「心星ひとつ」&「残月」

567.jpg再び「みをつくし料理帖」に戻りました。今回は最初に読んだ「夏天の虹」を挟むシリーズ6作目と8作目。相変わらず料理に心を尽くす澪の姿勢に励まされますが、登場人物のあまりの察しの良さが気になりました。やたら勘の良いキャラが一人くらいはいてもおかしくないけど、いくら相手を思いやる人達と言っても世の中そんなにすべてお見通しの人ばかりじゃないでしょう・・・。「夏天の虹」を読み始めた時の違和感が再び蘇ったことを思うと、シリーズもののクオリティを保つ難しさを感じます。

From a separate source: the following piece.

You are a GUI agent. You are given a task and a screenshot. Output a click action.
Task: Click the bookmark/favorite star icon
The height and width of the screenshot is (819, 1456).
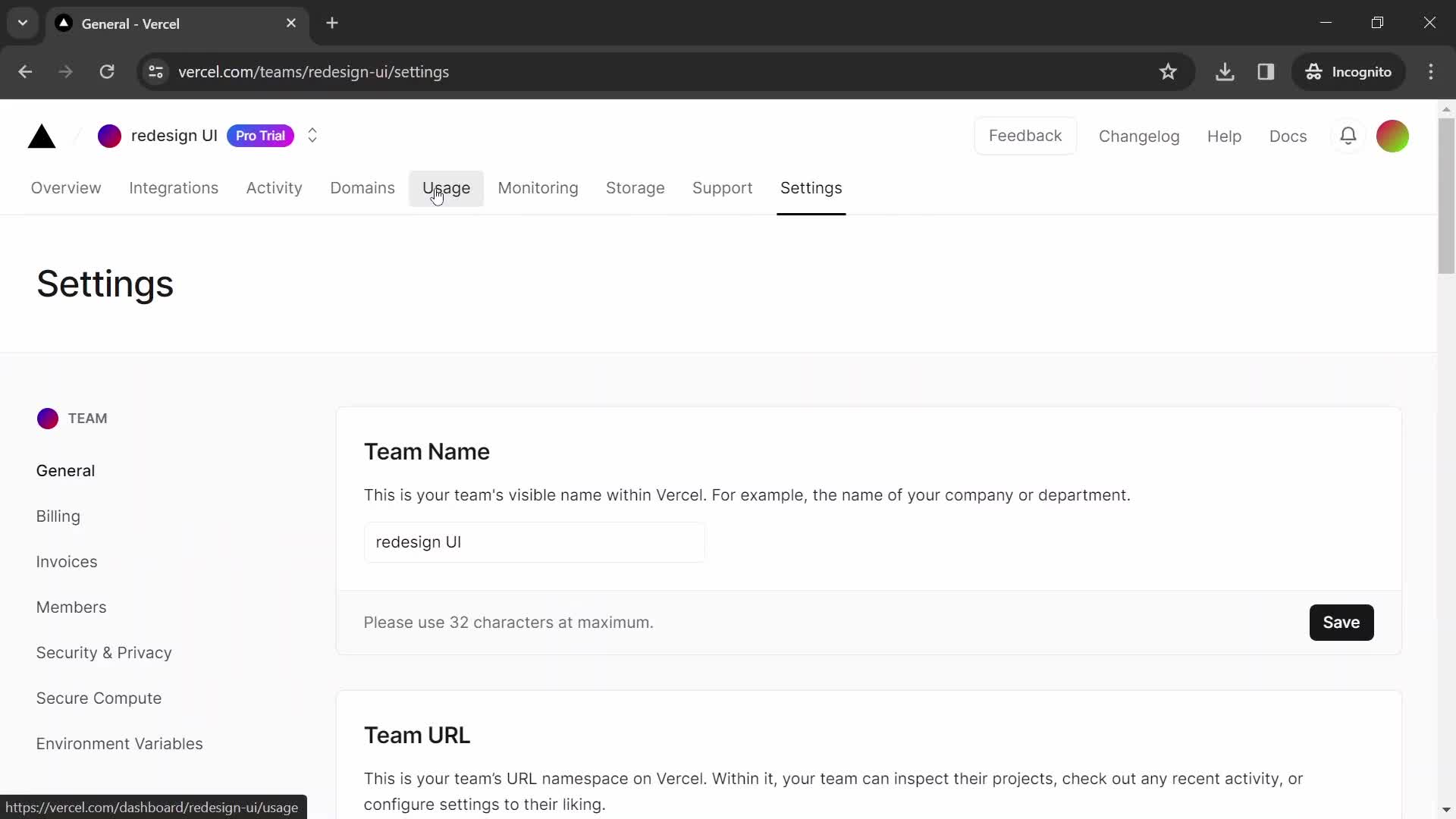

とは言え、そうしたことを差し引いて余りある魅力がこの作品にあることは確かです。

571.jpg「心星ひとつ」で興味深かったのは、父の形見の塗の筆を持って武家奉公に入ろうとした澪に、早帆が「塗り箸はどんなに良いものでも格が低い、金蒔絵を施した塗り箸より小枝を落として削ったものの方が格は上。家のものに見られないようになさいませ」と言うくだり。だからお正月は白木のお箸を使うんですね、この年で漸く知りました。祇園祭の絽の着物もそうですが、現代人はこうした格式に対して随分と無知になりました。「残月」では又治と小松原が登場しなくなり、おりょう一家の引っ越しや佐兵衛の登場など、状況が終盤に向けて大きく動いた巻。又治ファンのモモ母は彼がいなくなって残念ですが、彼の思いや料理の技がきちんと受け継がれていること、受け継いだ人達の心の機微が丁寧に描かれているのが、じーんとしました。Oさんにいただいた「みをつくし」シリーズはこれで終わり。続きが気になりつつ、次は待望の藤沢作品を読もうと思います。